[PATCH 2/2] manual: Document __libc_single_threaded
Rich Felker
dalias@libc.org
Fri May 22 16:14:14 GMT 2020
On Fri, May 22, 2020 at 11:07:20AM -0400, Rich Felker wrote:
> On Fri, May 22, 2020 at 11:54:58AM +0100, Szabolcs Nagy wrote:
> > The 05/22/2020 12:05, Florian Weimer wrote:
> > > * Szabolcs Nagy:
> > >
> > > > The 05/21/2020 15:44, Florian Weimer wrote:
> > > >> * Szabolcs Nagy:
> > > >> > what's wrong with pthread_join updating it?
> > > >>
> > > >> It's tricky do it correctly if there are two remaining threads, one of
> > > >> them the one being joined, the other one a detached thread. A
> > > >> straightforward implementation merely looking at __nptl_nthreads before
> > > >> returning from pthread_join would not perform the required
> > > >> synchronization on the detached thread exit.
> > > >
> > > > i'm trying to understand this, but don't see
> > > > what's wrong if the last thread is detached.
> > >
> > > Sorry, I meant three reamining threads in total, i.e., two more threads
> > > in addition to the one thread that keeps going after the other two
> > > exited, and may use __libc_single_threaded in the future.
> > >
> > > Clearer now?
> >
> > hm so a detached thread is concurrently exiting with
> > a pthread_join which sees a decremented __nptl_nthreads
> > but the detached thread has not actually exited yet.
>
> In principle this is no big deal as long as the exiting thread cannot
> make any further actions where its existence causes an observable
> effect on users of __libc_single_threaded. (For this purpose, I think
> you actually need to define what uses are valid, though; see setxid
> remarks below.) If it makes a problem for pthread_join that's an
> implementation detail that should be fixable. The bigger issue is
> memory synchronization.
>
> > i think glibc can issue a memory barrier syscall before
> > decrementing __nptl_nthreads in a detached thread, this
> > means if pthread_join observes __nptl_nthreads==1
> > then user memory accesses in the detached thread are
> > synchronized with non-atomic memory accesses after
> > pthread_join returns. (i.e. __nptl_nthreads==1 should
> > mean at all times that as far as user code is concerned
> > the process is single threaded even if some detached
> > thread is still hanging around)
>
> This still has consequences for setxid safety which is why musl now
> fully synchronizes the existing threads list. But if you're not using
> the thread count for that, it's not an issue. Indeed I think
> SYS_membarrier is a solution here, but if it's not supported or
> blocked by seccomp then __libc_single_threaded must not be made true
> again at this time.
Uhg, SYS_membarrier is *not* a solution here. The problem is far
worse, because the user of __libc_single_threaded potentially lacks
*compiler barriers* too.
Consider something like:
if (!__libc_single_threaded) { lock(); need_unlock=1; }
x = *p;
if (need_unlock) unlock();
/* ... */
if (!__libc_single_threaded) { lock(); need_unlock=1; }
x = *p;
if (need_unlock) unlock();
Here, in the case where __libc_single_threaded is true the second time
around, there is no (memory or compiler) acquire barrier between the
first access to *p and the second. Thus the compiler can (and actually
does! I don't have a minimal PoC but musl actually just hit a bug very
close to this) omit the second load from memory, and uses the cached
value, which may be incorrect because the exiting thread modified it.

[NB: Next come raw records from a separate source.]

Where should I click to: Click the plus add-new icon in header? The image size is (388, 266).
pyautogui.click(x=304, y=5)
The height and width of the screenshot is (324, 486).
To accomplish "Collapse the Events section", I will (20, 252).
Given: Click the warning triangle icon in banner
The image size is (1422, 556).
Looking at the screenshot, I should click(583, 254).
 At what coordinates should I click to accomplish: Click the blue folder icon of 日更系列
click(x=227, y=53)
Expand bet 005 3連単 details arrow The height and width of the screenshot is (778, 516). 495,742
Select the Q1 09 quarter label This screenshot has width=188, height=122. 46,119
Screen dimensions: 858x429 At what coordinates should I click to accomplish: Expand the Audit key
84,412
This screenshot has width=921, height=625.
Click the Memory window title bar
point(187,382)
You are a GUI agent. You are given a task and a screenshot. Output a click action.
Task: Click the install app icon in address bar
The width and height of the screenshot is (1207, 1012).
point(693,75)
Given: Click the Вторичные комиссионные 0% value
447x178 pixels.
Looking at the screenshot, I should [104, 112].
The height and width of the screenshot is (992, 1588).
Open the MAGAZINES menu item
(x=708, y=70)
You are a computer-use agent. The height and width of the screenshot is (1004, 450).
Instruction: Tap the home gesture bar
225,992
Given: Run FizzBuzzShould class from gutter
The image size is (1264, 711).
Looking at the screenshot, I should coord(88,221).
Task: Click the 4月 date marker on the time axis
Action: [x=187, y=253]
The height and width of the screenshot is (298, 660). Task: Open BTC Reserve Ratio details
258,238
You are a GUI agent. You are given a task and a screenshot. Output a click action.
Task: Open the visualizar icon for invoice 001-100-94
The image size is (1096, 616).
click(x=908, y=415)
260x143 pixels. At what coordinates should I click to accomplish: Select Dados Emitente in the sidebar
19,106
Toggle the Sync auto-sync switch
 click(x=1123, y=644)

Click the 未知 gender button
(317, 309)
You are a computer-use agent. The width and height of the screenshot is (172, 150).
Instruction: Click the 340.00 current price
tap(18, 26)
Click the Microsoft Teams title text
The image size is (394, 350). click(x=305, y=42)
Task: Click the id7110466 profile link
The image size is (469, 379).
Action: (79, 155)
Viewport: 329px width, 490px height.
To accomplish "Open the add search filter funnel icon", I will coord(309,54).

This could potentially be avoided with complex contracts about
barriers needed to use __libc_single_threaded, but it seems highly
error-prone.
Note that the issue becomes much easier to hit with a sort of "pretest
not under lock, re-check with lock" idiom of the form:
x = *p;
if (predicate(x)) {
if (!__libc_single_threaded) { lock(); need_unlock=1; }
x = *p;
/* ... */
if (need_unlock) unlock();
}
Unlike the above, this one does not depend on the release barrier in
unlock() not also being a compiler acquire barrier.